Start of SOURCE PASSAGE

Hallworth, M. et al
Dale Webber, a producer at the FOX Broadcasting Company, explains that a recent shipment of elaborate masks received by The Brooklyn Hospital Center were actually donations from the show The Masked Singer.
“Isn’t it great?” exclaims Webber. “Each of the costumes from the first season cost us about $175 000 to make, and we’re happy to put that back into the community. A team of 20 to 30 people take about two months to build each one, so we’re happy to save the hospitals that kind of time.”
The staff of The Brooklyn Hospital Center are trying to be grateful, but some of them can’t hide their bewilderment.
“We obviously weren’t going to spend two months making Emmy-award-winning masks,” says Marie Cao, a nurse who works in the ICU, “this feels more like a marketing gimmick for good press.”
“Also, these masks won’t help anyone. You can barely see through them and they’re not even made from the correct materials. We need proper M95 masks, not foam monstrosities in the shape of rottweilers.”
Other nurses had different, more specific problems with the masks.

End of SOURCE PASSAGE

• WORK INSTRUCTIONS
• 1. Name every company, hospital and television show mentioned in the mask donation passage.
• 2. Please reproduce the mask donation passage word for word, from "Hallworth, M. et" up to and including "hide their bewilderment.".
The material after this point comes from a separate source.

Start of INFORMATION PROVIDED

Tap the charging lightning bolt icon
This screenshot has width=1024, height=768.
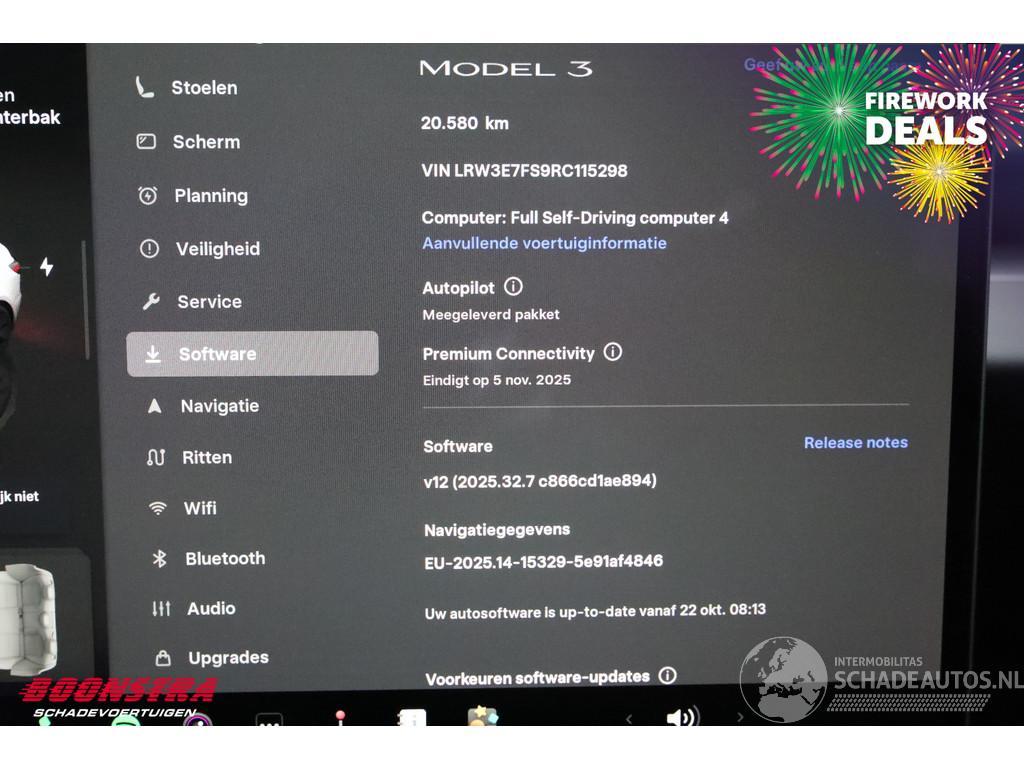[46, 266]
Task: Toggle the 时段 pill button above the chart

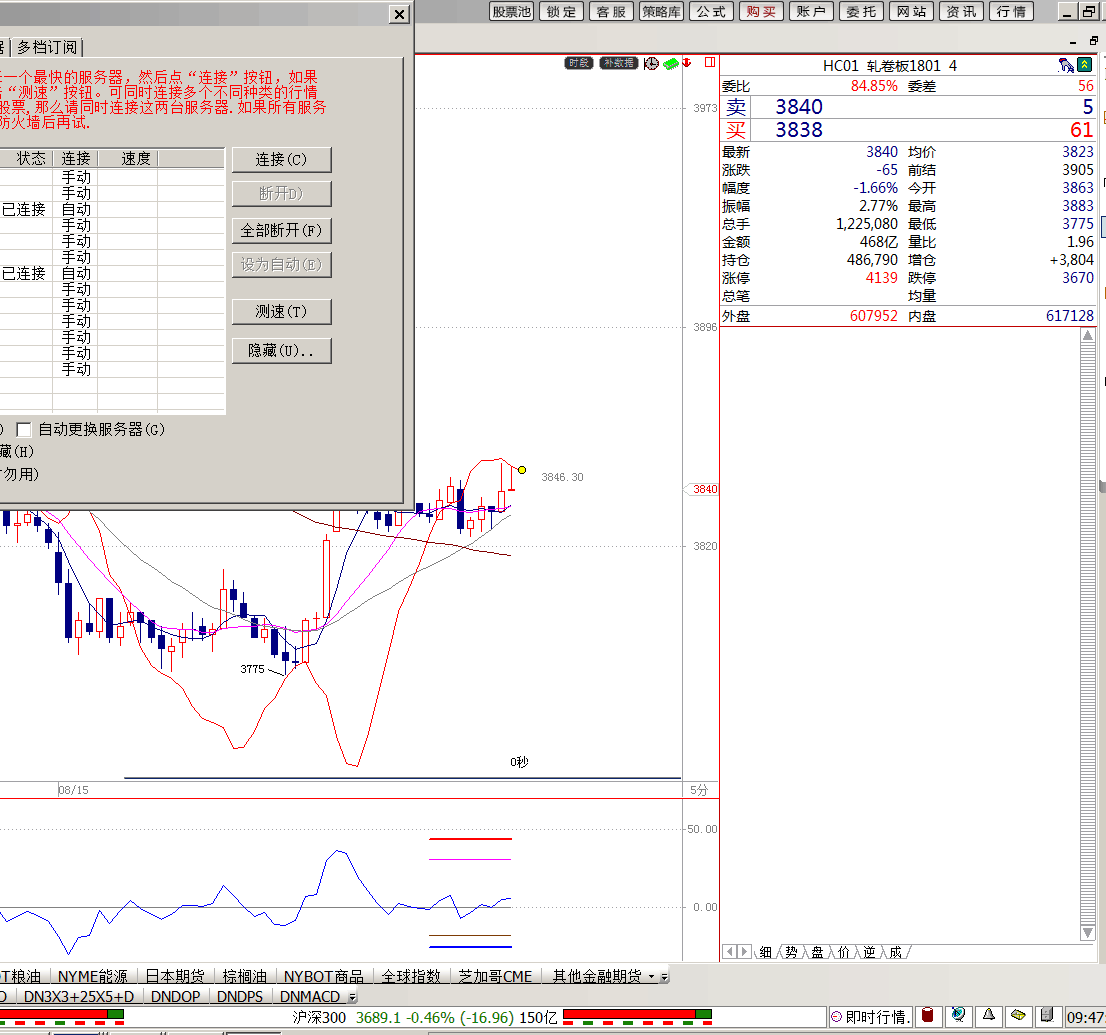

End of INFORMATION PROVIDED

• RESULTS OF THE EXERCISE
• 1. FOX Broadcasting Company, The Brooklyn Hospital Center, The Masked Singer

• 2.
Hallworth, M. et al
Dale Webber, a producer at the FOX Broadcasting Company, explains that a recent shipment of elaborate masks received by The Brooklyn Hospital Center were actually donations from the show The Masked Singer.
“Isn’t it great?” exclaims Webber. “Each of the costumes from the first season cost us about $175 000 to make, and we’re happy to put that back into the community. A team of 20 to 30 people take about two months to build each one, so we’re happy to save the hospitals that kind of time.”
The staff of The Brooklyn Hospital Center are trying to be grateful, but some of them can’t hide their bewilderment.